### Work instructions
A word-for-word repetition of the records beneath this task is the expected answer.

### Records provided
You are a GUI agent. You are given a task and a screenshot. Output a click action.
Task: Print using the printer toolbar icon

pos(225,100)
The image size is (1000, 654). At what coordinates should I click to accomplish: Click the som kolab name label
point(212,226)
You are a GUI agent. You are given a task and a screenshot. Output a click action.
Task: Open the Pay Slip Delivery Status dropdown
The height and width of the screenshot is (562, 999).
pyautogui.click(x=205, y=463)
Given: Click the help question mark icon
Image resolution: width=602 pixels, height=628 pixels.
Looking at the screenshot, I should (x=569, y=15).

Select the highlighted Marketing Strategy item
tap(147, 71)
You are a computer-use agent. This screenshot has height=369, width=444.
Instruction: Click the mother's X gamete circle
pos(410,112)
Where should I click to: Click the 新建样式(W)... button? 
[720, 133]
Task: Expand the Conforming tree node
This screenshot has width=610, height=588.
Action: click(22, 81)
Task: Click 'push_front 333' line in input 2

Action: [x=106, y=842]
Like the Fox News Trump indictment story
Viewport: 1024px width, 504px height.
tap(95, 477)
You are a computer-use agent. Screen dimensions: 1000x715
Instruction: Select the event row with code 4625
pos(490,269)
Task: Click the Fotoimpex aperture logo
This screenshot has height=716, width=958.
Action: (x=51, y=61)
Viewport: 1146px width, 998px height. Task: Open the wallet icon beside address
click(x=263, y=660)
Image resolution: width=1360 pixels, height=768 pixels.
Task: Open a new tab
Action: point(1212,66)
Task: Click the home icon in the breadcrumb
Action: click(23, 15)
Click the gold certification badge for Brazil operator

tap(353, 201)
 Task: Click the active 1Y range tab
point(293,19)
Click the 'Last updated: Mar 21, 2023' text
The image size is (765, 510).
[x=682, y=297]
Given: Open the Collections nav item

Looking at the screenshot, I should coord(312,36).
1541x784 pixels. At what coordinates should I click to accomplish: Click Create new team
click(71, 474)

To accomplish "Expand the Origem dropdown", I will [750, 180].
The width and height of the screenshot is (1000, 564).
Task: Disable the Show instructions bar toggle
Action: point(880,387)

### Exercise answer
You are a GUI agent. You are given a task and a screenshot. Output a click action.
Task: Print using the printer toolbar icon

pos(225,100)
The image size is (1000, 654). At what coordinates should I click to accomplish: Click the som kolab name label
point(212,226)
You are a GUI agent. You are given a task and a screenshot. Output a click action.
Task: Open the Pay Slip Delivery Status dropdown
The height and width of the screenshot is (562, 999).
pyautogui.click(x=205, y=463)
Given: Click the help question mark icon
Image resolution: width=602 pixels, height=628 pixels.
Looking at the screenshot, I should (x=569, y=15).

Select the highlighted Marketing Strategy item
tap(147, 71)
You are a computer-use agent. This screenshot has height=369, width=444.
Instruction: Click the mother's X gamete circle
pos(410,112)
Where should I click to: Click the 新建样式(W)... button? 
[720, 133]
Task: Expand the Conforming tree node
This screenshot has width=610, height=588.
Action: click(22, 81)
Task: Click 'push_front 333' line in input 2

Action: [x=106, y=842]
Like the Fox News Trump indictment story
Viewport: 1024px width, 504px height.
tap(95, 477)
You are a computer-use agent. Screen dimensions: 1000x715
Instruction: Select the event row with code 4625
pos(490,269)
Task: Click the Fotoimpex aperture logo
This screenshot has height=716, width=958.
Action: (x=51, y=61)
Viewport: 1146px width, 998px height. Task: Open the wallet icon beside address
click(x=263, y=660)
Image resolution: width=1360 pixels, height=768 pixels.
Task: Open a new tab
Action: point(1212,66)
Task: Click the home icon in the breadcrumb
Action: click(23, 15)
Click the gold certification badge for Brazil operator

tap(353, 201)
 Task: Click the active 1Y range tab
point(293,19)
Click the 'Last updated: Mar 21, 2023' text
The image size is (765, 510).
[x=682, y=297]
Given: Open the Collections nav item

Looking at the screenshot, I should coord(312,36).
1541x784 pixels. At what coordinates should I click to accomplish: Click Create new team
click(71, 474)

To accomplish "Expand the Origem dropdown", I will [750, 180].
The width and height of the screenshot is (1000, 564).
Task: Disable the Show instructions bar toggle
Action: point(880,387)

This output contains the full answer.